# [EXERCISE DESCRIPTION]
Reproduce the records below word for word, omitting the pictures.

Click-target data
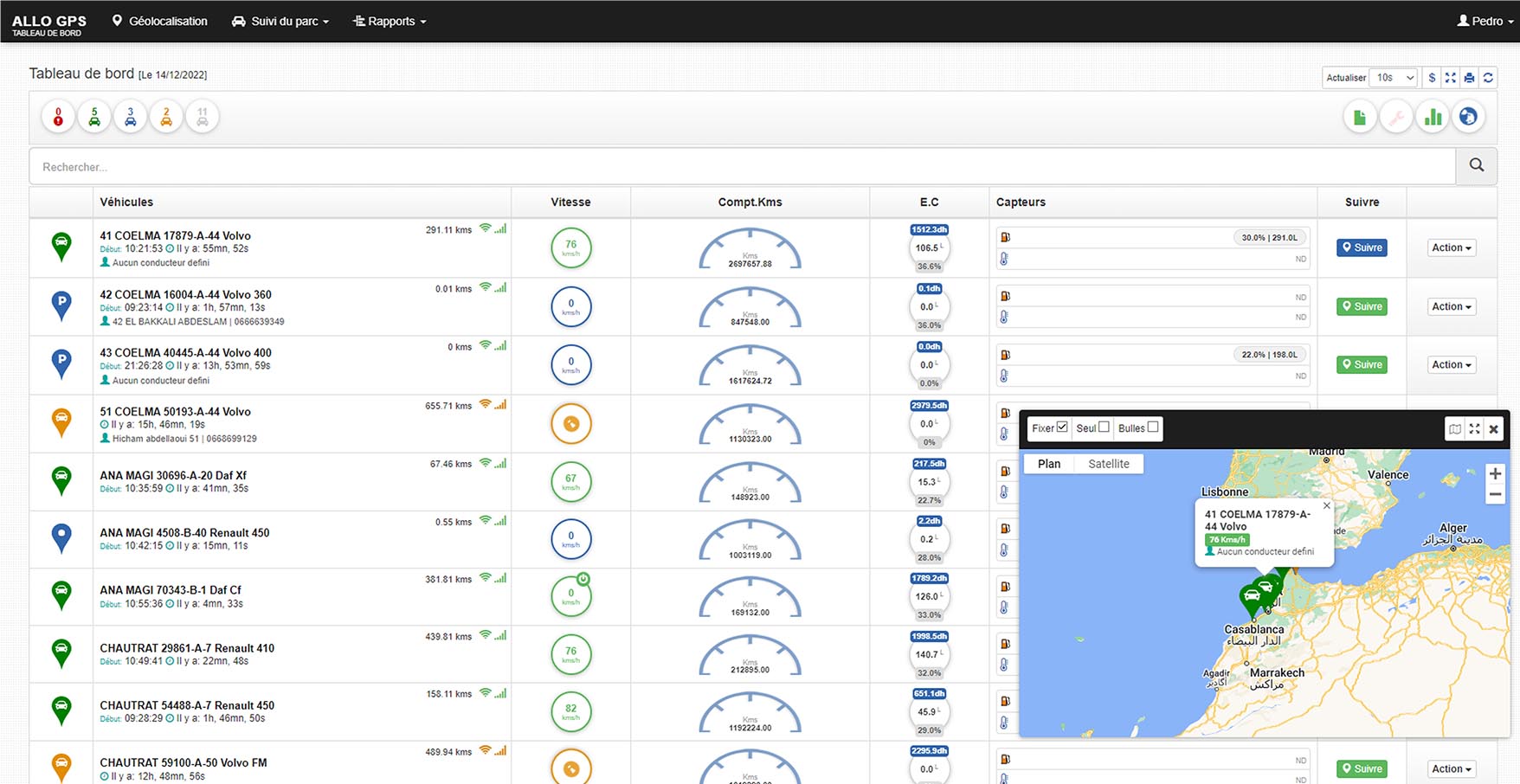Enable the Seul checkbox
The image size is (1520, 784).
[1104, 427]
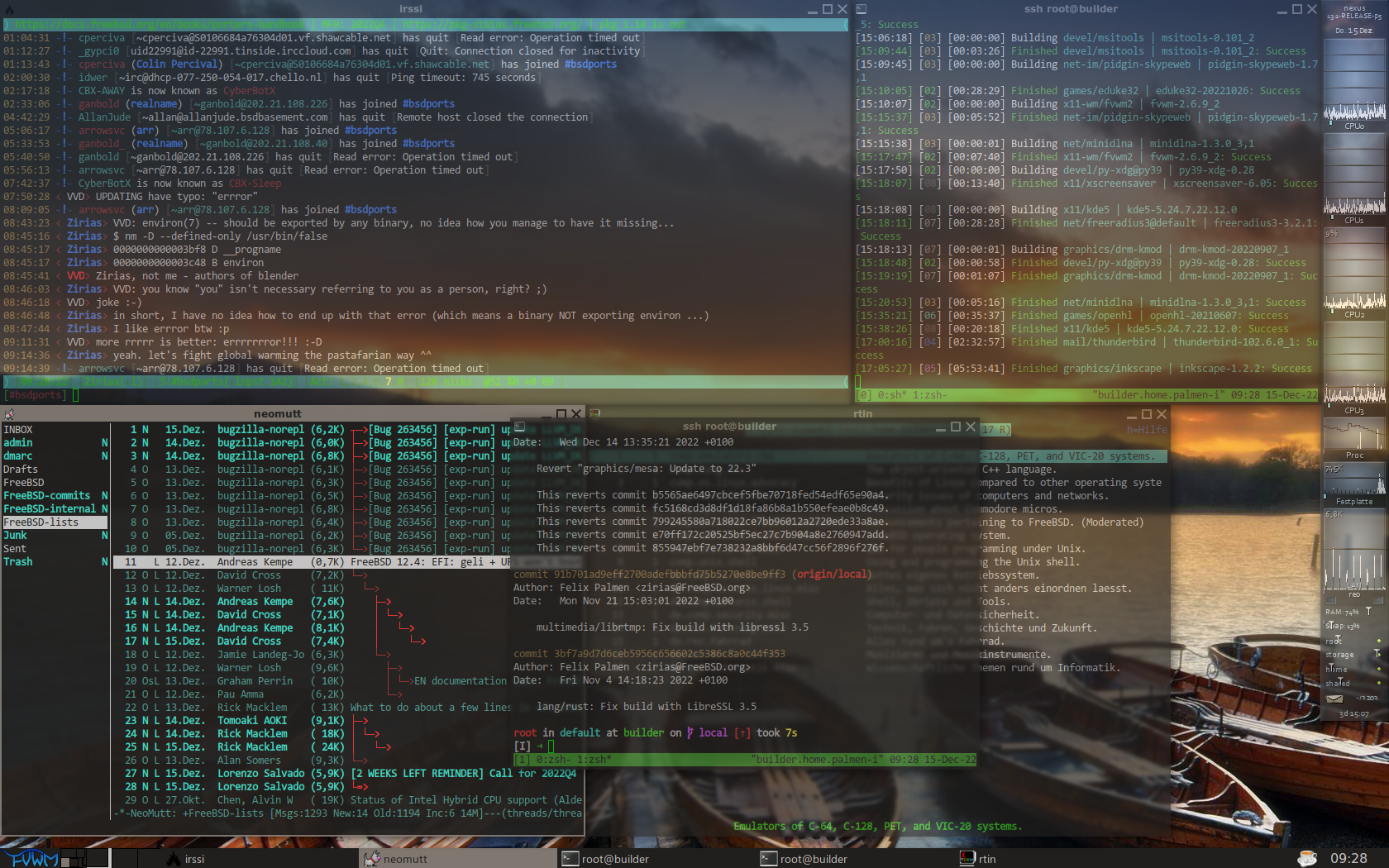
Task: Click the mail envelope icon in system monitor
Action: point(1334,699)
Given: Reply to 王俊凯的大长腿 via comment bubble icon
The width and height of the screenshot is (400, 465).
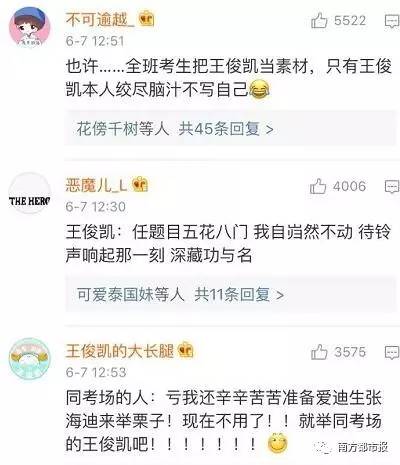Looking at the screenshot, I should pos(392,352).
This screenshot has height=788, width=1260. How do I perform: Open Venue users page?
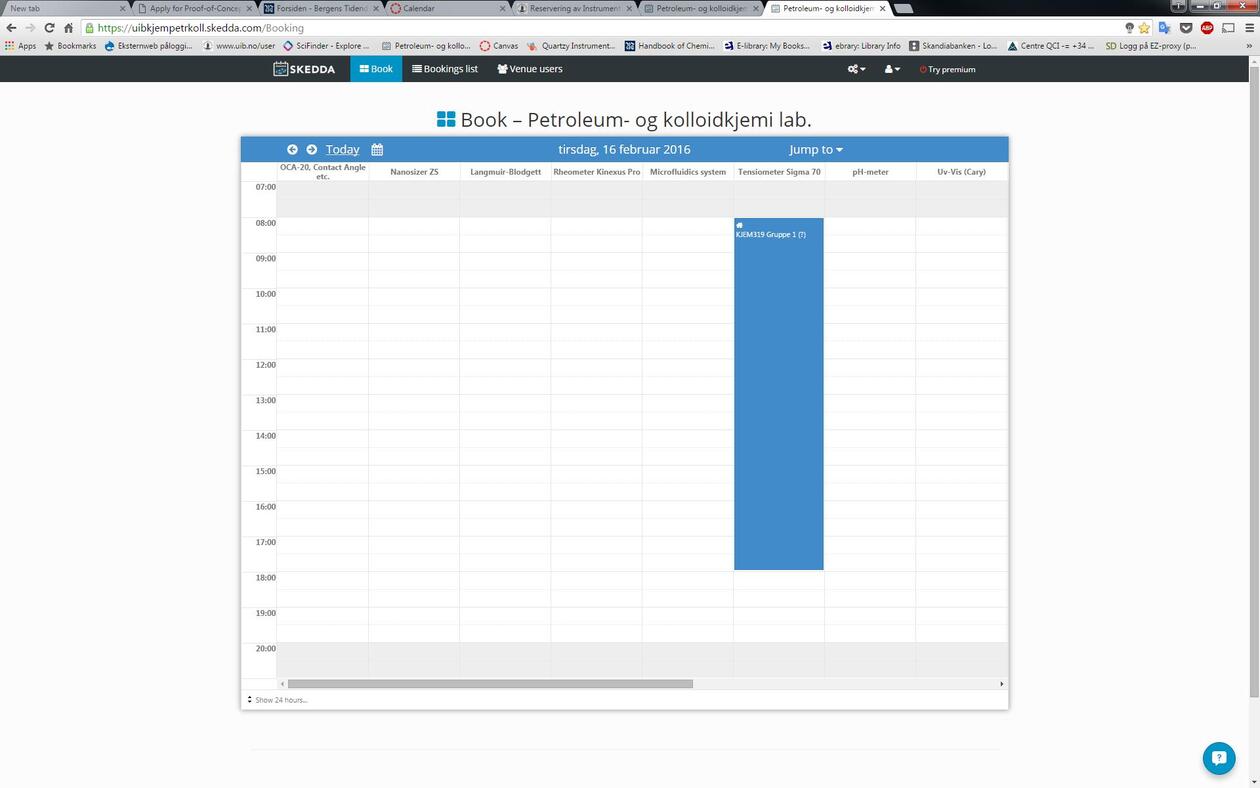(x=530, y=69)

# [RESPONSE]
Enable the Seul checkbox
The image size is (1520, 784).
[1104, 427]
Task: Click the mail envelope icon in system monitor
Action: point(1334,699)
Given: Reply to 王俊凯的大长腿 via comment bubble icon
The width and height of the screenshot is (400, 465).
Looking at the screenshot, I should pos(392,352).
This screenshot has height=788, width=1260. How do I perform: Open Venue users page?
(x=530, y=69)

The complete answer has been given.